Copy out every row below word for word, leaving the pictures out of your answer.
**** Source material ****
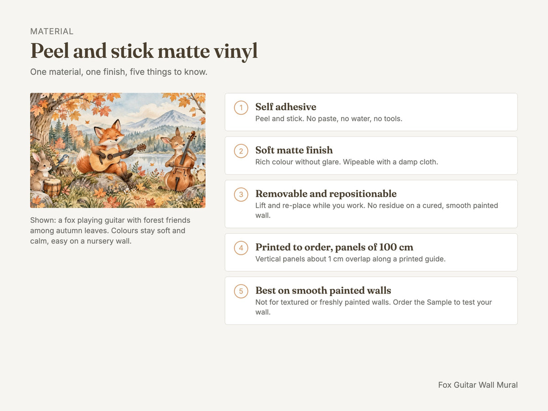Open the fox guitar mural image
The width and height of the screenshot is (548, 411).
click(x=118, y=150)
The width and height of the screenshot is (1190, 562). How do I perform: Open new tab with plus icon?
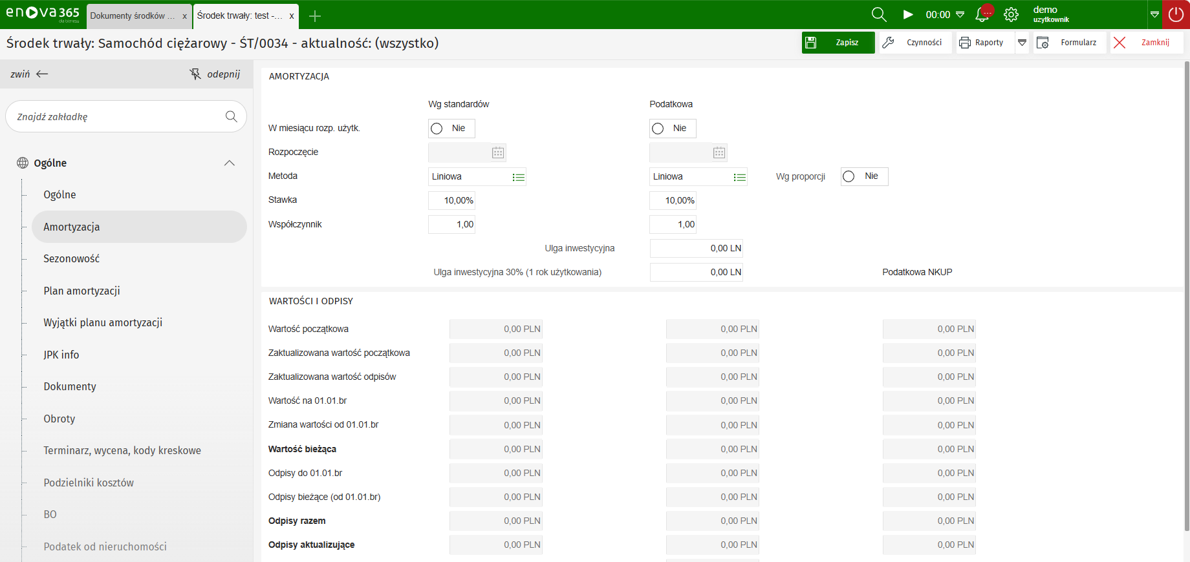tap(315, 16)
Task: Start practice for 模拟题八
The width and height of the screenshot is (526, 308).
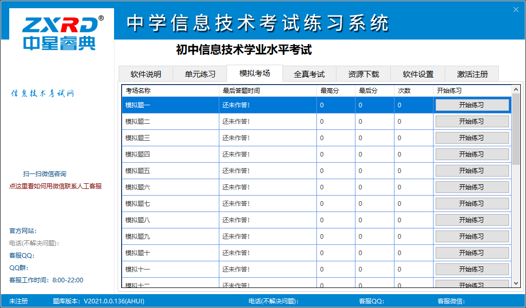Action: (472, 219)
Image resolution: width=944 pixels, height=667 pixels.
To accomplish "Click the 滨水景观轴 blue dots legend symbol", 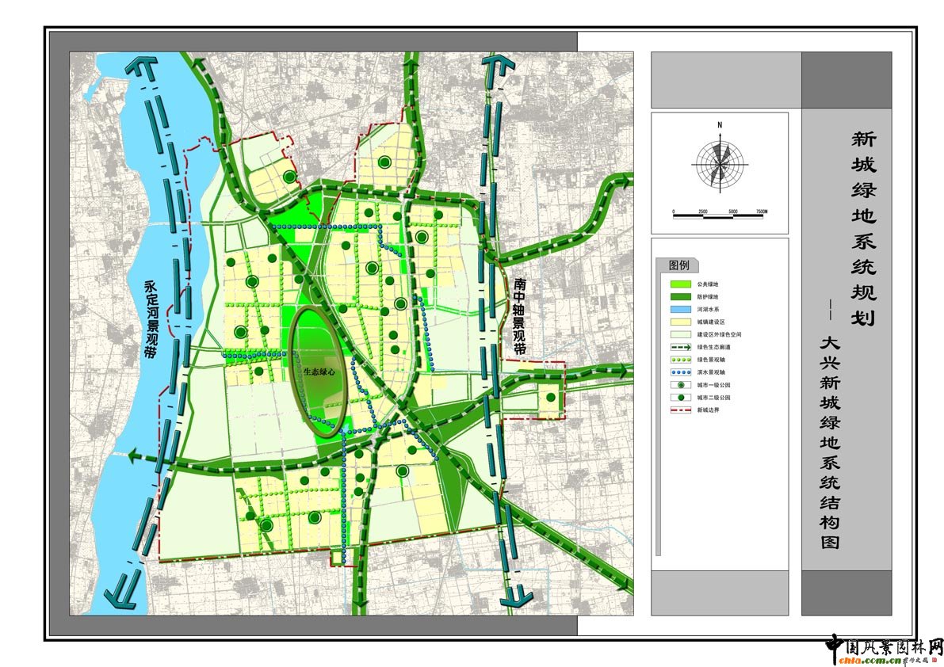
****
#### The answer:
Open the fox guitar mural image
The width and height of the screenshot is (548, 411).
click(x=118, y=150)
The width and height of the screenshot is (1190, 562). How do I perform: Open new tab with plus icon?
tap(315, 16)
Task: Start practice for 模拟题八
The width and height of the screenshot is (526, 308).
Action: (472, 219)
Image resolution: width=944 pixels, height=667 pixels.
To accomplish "Click the 滨水景观轴 blue dots legend symbol", 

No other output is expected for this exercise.